Нет такого мальчишки, который не мечтал бы стать богатырём, наподобие легендарного Святогора.
Ну, а дальше, как ты понимаешь, – глумиле нужен бубен.
Маленький бубен я себе сделал в семь лет, а на настоящий большой – копил все свои молодые годы.
Свой первый большой бубен никогда не забуду. Он ревел, как бог войны. Если я начинал в него бить на закате – к полуночи девки впадали в забытьё. Очень сильный был бубен – я его пробил до дыр за несколько месяцев, однако не жалею.
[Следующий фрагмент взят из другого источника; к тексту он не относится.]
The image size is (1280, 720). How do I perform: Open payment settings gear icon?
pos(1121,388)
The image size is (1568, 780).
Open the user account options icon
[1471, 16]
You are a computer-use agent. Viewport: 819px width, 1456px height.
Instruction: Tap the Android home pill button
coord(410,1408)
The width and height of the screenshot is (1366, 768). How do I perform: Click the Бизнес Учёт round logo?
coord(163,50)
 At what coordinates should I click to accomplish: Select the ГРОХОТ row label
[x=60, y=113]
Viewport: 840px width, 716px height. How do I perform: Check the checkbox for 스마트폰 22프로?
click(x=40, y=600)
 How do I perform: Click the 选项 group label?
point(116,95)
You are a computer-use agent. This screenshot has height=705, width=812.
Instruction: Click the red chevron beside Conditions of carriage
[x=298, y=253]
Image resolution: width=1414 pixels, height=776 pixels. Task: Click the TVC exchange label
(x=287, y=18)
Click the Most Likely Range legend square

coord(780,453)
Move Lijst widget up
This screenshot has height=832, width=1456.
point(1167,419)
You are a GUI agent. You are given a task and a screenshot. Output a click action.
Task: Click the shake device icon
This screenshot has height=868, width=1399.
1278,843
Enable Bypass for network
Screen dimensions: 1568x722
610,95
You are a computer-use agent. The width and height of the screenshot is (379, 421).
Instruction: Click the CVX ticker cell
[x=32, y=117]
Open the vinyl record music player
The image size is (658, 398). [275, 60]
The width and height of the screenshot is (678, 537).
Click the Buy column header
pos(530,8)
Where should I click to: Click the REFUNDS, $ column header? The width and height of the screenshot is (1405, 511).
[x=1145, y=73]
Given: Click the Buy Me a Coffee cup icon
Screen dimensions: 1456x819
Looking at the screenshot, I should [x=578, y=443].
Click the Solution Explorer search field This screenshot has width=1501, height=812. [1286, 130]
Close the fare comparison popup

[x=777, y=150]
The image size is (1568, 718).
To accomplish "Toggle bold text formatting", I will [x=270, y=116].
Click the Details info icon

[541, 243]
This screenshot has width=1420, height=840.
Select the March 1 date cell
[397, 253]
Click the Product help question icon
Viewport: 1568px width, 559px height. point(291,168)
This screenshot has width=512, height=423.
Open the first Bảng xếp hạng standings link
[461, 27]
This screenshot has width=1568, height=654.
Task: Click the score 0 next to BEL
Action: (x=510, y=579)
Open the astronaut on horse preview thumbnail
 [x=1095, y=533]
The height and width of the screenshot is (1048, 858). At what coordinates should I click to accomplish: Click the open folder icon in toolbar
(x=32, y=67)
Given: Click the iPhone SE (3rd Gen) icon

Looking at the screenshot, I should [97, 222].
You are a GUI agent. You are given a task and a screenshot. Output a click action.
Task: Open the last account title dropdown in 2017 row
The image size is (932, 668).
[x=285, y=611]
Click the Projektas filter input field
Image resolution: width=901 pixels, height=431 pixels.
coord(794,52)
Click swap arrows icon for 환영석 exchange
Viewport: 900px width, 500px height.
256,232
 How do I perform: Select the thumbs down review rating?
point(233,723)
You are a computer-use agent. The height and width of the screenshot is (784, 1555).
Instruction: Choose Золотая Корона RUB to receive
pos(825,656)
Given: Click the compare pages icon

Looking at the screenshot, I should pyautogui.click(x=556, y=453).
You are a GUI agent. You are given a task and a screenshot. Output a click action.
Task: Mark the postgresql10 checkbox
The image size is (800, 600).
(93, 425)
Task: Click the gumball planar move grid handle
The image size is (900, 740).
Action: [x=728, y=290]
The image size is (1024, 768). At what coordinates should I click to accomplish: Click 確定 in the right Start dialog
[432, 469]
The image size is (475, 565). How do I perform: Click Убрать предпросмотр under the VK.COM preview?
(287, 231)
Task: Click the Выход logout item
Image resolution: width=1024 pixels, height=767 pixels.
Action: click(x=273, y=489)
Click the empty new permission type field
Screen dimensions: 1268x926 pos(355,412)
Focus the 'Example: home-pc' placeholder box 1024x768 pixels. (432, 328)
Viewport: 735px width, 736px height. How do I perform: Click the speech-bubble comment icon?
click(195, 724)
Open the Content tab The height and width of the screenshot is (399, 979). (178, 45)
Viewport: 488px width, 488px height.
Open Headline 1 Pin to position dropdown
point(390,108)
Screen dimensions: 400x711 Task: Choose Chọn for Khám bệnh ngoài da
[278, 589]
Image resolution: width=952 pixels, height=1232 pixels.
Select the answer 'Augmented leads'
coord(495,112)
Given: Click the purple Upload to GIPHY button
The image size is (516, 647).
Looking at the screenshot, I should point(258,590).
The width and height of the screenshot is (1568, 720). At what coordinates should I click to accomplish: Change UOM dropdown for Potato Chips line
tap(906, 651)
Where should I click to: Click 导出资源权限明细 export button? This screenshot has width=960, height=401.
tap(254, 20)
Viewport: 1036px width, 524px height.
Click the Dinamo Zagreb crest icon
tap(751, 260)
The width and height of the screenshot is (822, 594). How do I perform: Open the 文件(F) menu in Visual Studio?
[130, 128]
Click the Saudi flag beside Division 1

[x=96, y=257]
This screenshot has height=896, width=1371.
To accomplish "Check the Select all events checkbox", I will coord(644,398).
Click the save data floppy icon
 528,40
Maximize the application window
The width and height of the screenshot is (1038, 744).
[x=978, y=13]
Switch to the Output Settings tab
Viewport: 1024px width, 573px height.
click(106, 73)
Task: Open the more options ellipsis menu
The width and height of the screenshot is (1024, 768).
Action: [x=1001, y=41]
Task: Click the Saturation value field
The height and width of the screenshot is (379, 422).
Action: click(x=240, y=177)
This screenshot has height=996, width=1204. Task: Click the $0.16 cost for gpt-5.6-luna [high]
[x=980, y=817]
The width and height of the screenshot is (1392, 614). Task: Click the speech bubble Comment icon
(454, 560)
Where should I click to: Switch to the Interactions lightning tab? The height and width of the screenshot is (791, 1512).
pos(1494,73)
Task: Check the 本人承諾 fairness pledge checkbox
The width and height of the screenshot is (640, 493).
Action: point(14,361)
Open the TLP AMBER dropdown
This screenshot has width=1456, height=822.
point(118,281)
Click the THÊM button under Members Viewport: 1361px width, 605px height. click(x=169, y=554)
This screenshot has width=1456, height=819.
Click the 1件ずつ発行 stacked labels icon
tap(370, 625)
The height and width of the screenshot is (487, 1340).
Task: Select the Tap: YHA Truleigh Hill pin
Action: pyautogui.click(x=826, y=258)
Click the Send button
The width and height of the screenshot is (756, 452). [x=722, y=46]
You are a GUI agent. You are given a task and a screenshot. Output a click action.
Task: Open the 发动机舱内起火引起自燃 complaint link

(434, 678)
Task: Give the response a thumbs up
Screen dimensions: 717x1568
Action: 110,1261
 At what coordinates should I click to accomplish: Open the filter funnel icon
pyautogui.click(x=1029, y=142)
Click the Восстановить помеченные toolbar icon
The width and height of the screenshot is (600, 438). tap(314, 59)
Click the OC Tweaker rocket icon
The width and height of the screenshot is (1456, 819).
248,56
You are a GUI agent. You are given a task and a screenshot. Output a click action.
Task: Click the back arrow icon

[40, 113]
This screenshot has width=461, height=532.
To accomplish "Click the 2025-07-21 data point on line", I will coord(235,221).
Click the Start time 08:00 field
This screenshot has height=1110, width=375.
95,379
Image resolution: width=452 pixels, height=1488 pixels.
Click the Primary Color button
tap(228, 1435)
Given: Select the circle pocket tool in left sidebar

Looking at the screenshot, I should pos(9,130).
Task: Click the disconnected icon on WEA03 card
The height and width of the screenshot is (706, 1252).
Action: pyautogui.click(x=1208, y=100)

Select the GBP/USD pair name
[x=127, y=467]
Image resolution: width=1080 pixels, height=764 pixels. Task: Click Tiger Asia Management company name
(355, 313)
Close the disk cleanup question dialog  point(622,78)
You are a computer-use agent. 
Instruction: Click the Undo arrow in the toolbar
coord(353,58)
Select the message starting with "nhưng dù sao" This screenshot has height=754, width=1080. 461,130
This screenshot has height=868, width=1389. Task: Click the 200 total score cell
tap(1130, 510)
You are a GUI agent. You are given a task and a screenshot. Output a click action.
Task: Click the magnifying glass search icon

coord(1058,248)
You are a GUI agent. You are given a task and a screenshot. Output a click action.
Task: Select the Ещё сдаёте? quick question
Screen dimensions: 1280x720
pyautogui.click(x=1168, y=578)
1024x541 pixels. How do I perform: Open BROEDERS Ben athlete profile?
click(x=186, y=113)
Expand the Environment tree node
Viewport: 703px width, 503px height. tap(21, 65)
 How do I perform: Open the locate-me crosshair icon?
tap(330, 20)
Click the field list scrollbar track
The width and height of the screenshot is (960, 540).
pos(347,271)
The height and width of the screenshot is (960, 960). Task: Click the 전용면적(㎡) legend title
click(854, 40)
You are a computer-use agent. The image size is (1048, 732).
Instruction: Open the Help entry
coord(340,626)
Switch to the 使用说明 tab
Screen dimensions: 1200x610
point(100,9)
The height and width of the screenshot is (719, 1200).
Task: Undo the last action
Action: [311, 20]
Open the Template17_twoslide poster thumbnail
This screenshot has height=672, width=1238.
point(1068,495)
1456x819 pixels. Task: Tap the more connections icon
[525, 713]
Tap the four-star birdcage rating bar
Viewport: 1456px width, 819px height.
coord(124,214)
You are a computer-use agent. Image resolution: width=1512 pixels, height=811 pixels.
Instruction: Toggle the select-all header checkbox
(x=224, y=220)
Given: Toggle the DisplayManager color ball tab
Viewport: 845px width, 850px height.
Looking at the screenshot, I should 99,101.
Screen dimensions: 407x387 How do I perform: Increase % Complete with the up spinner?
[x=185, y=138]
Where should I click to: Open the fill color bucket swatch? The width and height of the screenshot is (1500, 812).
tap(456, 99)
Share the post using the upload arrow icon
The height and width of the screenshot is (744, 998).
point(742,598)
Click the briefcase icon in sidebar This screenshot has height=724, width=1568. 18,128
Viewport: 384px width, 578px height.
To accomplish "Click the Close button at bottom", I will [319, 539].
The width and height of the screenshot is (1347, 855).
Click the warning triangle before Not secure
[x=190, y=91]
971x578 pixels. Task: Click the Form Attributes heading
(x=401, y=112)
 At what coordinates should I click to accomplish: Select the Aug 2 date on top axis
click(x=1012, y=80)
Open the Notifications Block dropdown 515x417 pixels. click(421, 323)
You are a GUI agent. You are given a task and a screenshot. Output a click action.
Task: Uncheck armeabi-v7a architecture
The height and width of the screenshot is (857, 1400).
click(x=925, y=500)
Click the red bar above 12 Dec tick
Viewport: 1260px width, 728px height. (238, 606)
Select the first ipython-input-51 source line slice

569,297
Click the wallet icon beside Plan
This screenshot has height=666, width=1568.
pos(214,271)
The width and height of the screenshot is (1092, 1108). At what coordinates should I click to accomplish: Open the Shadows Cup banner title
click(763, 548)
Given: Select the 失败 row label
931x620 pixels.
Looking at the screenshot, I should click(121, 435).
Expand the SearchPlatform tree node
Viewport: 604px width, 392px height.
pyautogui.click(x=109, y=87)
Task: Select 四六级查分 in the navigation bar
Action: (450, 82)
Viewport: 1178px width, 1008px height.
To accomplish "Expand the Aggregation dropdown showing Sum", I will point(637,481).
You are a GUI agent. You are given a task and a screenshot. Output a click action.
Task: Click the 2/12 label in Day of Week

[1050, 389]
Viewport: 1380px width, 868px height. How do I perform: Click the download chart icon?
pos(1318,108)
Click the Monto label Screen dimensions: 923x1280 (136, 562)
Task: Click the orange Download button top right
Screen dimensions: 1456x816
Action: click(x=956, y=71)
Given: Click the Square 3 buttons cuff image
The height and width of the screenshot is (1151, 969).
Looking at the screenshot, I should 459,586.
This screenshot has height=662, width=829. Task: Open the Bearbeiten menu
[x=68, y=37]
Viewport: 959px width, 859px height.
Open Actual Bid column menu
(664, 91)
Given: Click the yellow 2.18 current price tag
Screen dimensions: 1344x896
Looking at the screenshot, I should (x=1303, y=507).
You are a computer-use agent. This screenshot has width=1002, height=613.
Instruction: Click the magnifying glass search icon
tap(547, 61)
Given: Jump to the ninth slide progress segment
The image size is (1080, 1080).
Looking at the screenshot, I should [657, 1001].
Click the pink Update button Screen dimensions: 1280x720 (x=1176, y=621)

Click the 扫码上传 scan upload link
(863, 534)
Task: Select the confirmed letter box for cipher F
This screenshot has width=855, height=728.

Конечно, его лучше сделать самому, тут много ума не надо. Добыл шкуру, срезал мездру, просушил, натянул. Бывает, не рассчитаешь, кожа сгниёт. Или плохо натянешь, тогда не будет звука. Много всяких премудростей – но не сложней, чем смастерить конскую упряжь.
Кожа стоит дорого, поэтому бубен всегда надо беречь, а главное – не показывать посторонним людям, иначе сглазят.
Мастерить бубен следует с чистыми помыслами, как и любой другой предмет, хоть железный меч, хоть лыковый туес.
Главное – подружиться с ним, с бубном, когда он уже готов, понять характер: что он может, а чего не может. Потому что, если заставлять бубен делать то, чего он не умеет, – бубен перестанет тебя понимать и сам собой сгниёт, или, что ещё позорнее, поменяет хозяина. То есть, однажды его у тебя отнимут.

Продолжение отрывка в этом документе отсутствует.